“Civilization has finally arrived on the Wild Horse Desert,” Henrietta King of the King Ranch said at the completion of the school she financed in 1909, the first one, in Kingsville, Tex. Along with her specifications that the school be able to withstand hurricanes, she said: “Employ with great care in selection of the character builders for the work within.” As a practice, she gave land to any church or school wanting to build within her domain of the King Ranch.

Henriett King’s quote when the school opened came late in the history of the Gulf Coast region of Texas. But it summed up the feelings and goals of women from the beginnings of immigration to the Spanish province that became a state.
Patricia couldn’t wait to move into this land rich in wildflowers, wild cattle and perhaps her favorite, wild horses in 1799. The earliest arriving in the “foreign land of Tejas” sought education and faith as soon – and sometimes before — the rise of housing and herds.
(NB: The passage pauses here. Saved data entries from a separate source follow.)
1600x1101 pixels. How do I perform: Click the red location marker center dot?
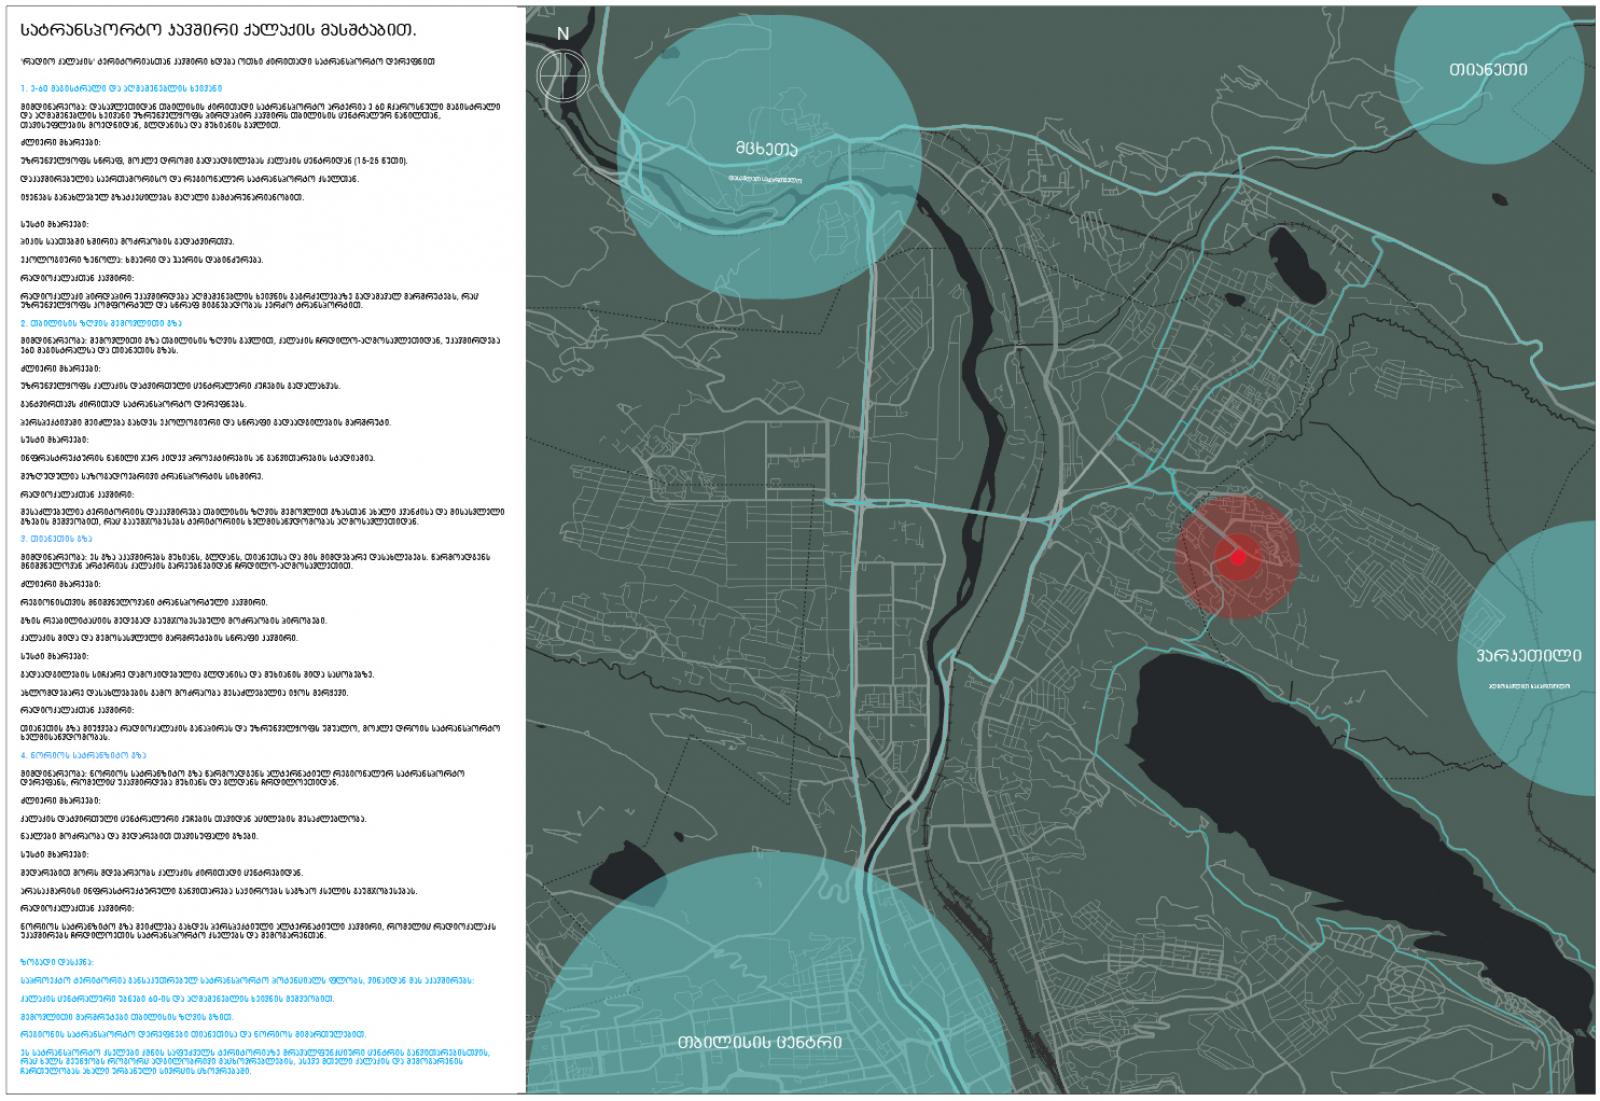click(x=1237, y=557)
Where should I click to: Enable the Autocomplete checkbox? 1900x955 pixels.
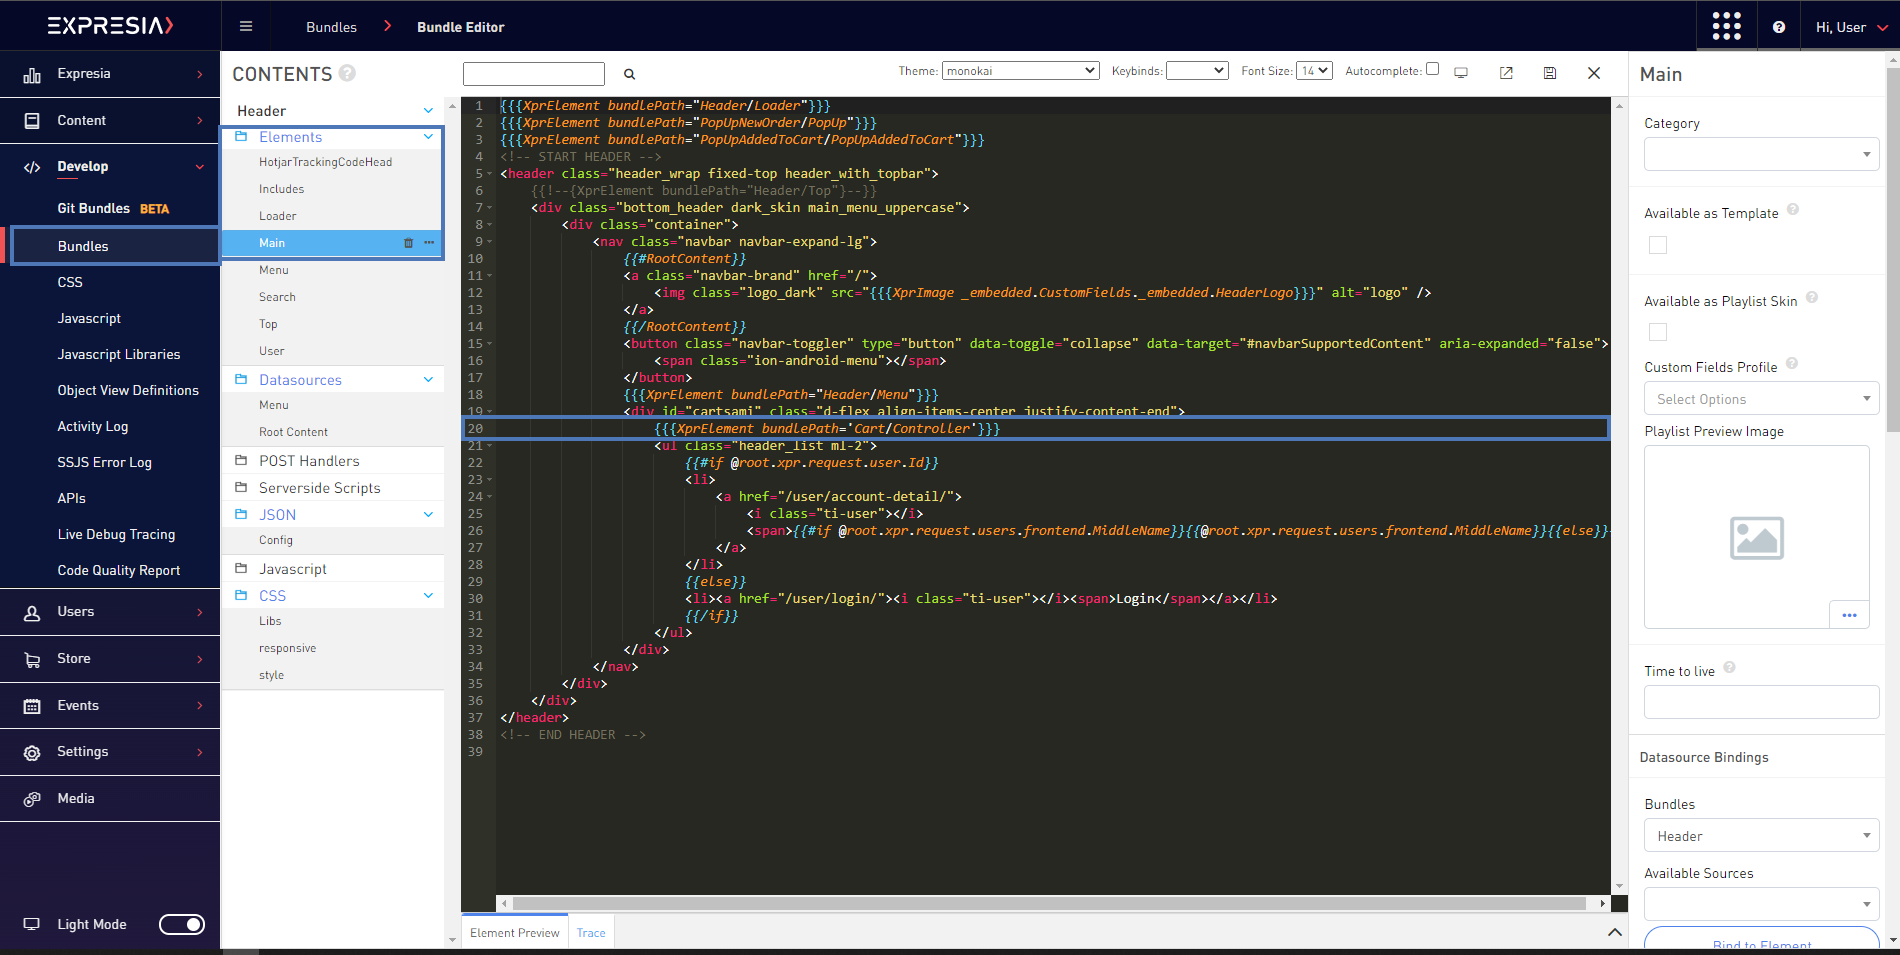click(x=1432, y=69)
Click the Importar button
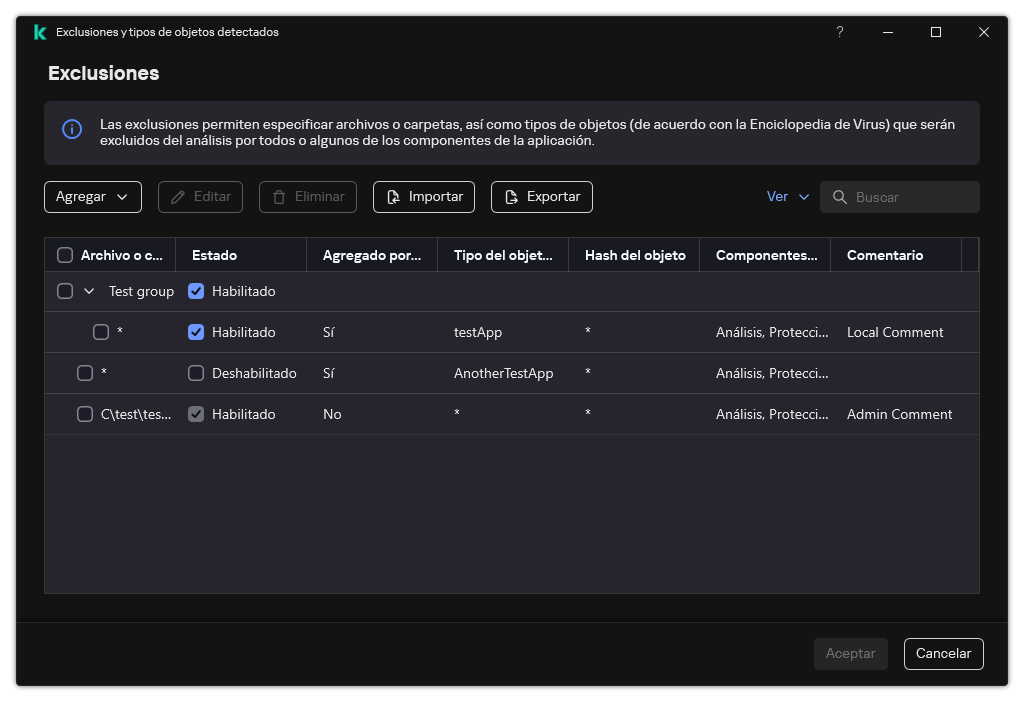 pos(423,197)
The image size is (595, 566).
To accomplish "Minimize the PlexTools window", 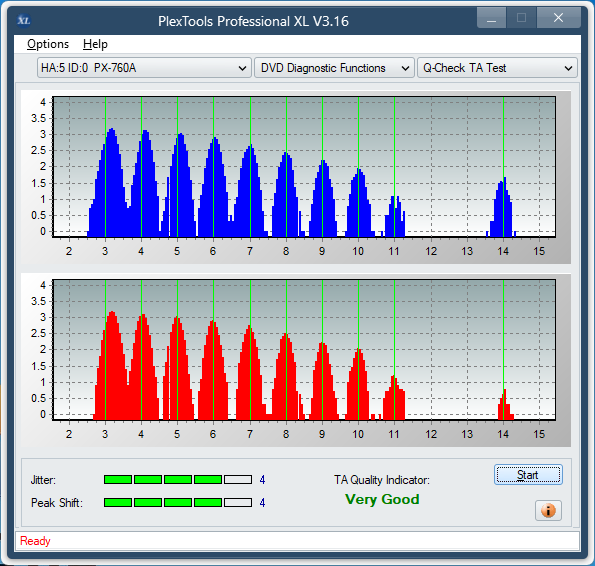I will (x=491, y=18).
Whether 18th, 19th or 20th century, these women who arrived, many with formal education in Europe, sought to introduce this education and because Tejas was a Catholic province, those who could sent for priests to come, to provide education and religious education and services.
Just as often, hanging onto their land grants usurped all time and attention. As one pilgrim was prone to say, “we were some 50 people set down in the midst of a couple hundred thousand savages who didn’twant us there.” Men of these early colonies formed scouting expeditions out along the perimeters of their colonies. At home, the women fended off Indians. Sometimes with a cannon rolled into the doorway of their jacal.ˊ Other times with loaves of bread or pies or cakes. Often women exchanged baked goods for venison, fish and other wild game with less warlike Indians. It happened all over Texas. But when that didn’t work, they knew how to shoot, cannon or rifle, and did.
PERSONAL ANECDOTE: My grandmother – at the time mother of five gorgeous girls – told the men who worked on their dairy that when my grandfather was at the stock market in Fort Worth: “I have a gun, and I know how to use it.” (Old defenses carried over to this 1930’s era.)

Later immigrants from the United States were not so well educated as the early Spanish and Mexican families. Not wealthy,the women, and their families had sunk everything into getting to Texas, securing a colonization grant. In their day, the land was free or at least possible. And as the immigrant population grew, obedience to Mexican laws of being Catholic, of no slavery, frayed. And then when taxes were levied, grumbling became agitation and then war, a war that fairly well resolved Texas’ independence at the Battle of San Jacinto on Peggy McCormick’s front yard, April 21,1836.
In today’s time, a couple of weeks before Mother’s Day, honoring the moms in our lives who continue to love and nourish, educate and instill family values we also can commemorate San Jacinto Day, April 21 1836 and the men and women who brought forth Texas independence.
A thank you to today’s mothers as well as yesteryears!
HAPPY MOTHER’S DAY!
These are snippets of stories of a few of the women that roll out in my books on Texas Women.